[Web-SIG] WSGI for Python 3

Graham Dumpleton graham.dumpleton at gmail.com
Fri Jul 16 12:07:20 CEST 2010


On Friday, July 16, 2010, And Clover <and-py at doxdesk.com> wrote:
> On 07/14/2010 06:43 AM, Ian Bicking wrote:
>
>
> There's only a couple tricky keys: SCRIPT_NAME, PATH_INFO,
> and HTTP_COOKIE.
>
>
> (And of those, PATH_INFO is the only one that really matters, in that no-one really uses non-ASCII script filenames, and non-ASCII characters in Cookie/Set-Cookie are still handled so differently/brokenly across browsers that you can't rely on them at all.)
>
>
> * I (re)propose we eliminate SCRIPT_NAME and PATH_INFO and replace them
> exclusively with encoded versions
>
>
> For compatibility with existing apps, how about keeping the existing SCRIPT_NAME and PATH_INFO as-is (with all their problems), and specifying that the new 'raw' versions (whatever they are called) are added only if they really are raw, not reconstructed.
>
> Then existing scripts that don't care about non-ASCII and slashes can carry on as before, and for apps that do care about them, they'll be able to be *sure* the input is correct. Or they can fall back to PATH_INFO when not present, and avoid producing these kind of URLs in response.

[DATA SHOWN]:
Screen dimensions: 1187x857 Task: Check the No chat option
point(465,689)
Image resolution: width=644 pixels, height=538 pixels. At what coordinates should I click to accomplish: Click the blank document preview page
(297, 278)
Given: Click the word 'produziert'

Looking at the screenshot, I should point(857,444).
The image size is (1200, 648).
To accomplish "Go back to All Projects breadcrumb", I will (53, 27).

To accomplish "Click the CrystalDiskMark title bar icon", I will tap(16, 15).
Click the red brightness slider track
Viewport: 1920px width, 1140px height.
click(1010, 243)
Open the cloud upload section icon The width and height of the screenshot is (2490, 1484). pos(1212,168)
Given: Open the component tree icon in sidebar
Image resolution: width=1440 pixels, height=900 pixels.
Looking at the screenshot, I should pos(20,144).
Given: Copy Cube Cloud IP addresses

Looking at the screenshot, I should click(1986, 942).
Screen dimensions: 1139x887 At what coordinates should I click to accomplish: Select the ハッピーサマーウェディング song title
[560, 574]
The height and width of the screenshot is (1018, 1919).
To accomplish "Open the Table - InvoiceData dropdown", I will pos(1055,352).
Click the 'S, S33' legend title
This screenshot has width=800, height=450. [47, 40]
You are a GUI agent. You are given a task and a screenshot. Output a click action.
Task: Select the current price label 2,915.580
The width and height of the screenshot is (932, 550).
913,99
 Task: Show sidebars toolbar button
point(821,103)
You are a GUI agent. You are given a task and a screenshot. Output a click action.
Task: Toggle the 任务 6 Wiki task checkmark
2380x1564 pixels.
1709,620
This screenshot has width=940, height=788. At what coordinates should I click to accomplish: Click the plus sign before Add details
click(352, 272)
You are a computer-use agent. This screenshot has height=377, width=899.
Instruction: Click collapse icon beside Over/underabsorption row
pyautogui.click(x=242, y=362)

[DIRECTIONS]: Quote the WSGI mailing list post word for word, starting with "Graham Dumpleton graham.dumpleton" and going on through "them at all.)". The items were taken from a different source than the post.

[RESULT]:
Graham Dumpleton graham.dumpleton at gmail.com
Fri Jul 16 12:07:20 CEST 2010


On Friday, July 16, 2010, And Clover <and-py at doxdesk.com> wrote:
> On 07/14/2010 06:43 AM, Ian Bicking wrote:
>
>
> There's only a couple tricky keys: SCRIPT_NAME, PATH_INFO,
> and HTTP_COOKIE.
>
>
> (And of those, PATH_INFO is the only one that really matters, in that no-one really uses non-ASCII script filenames, and non-ASCII characters in Cookie/Set-Cookie are still handled so differently/brokenly across browsers that you can't rely on them at all.)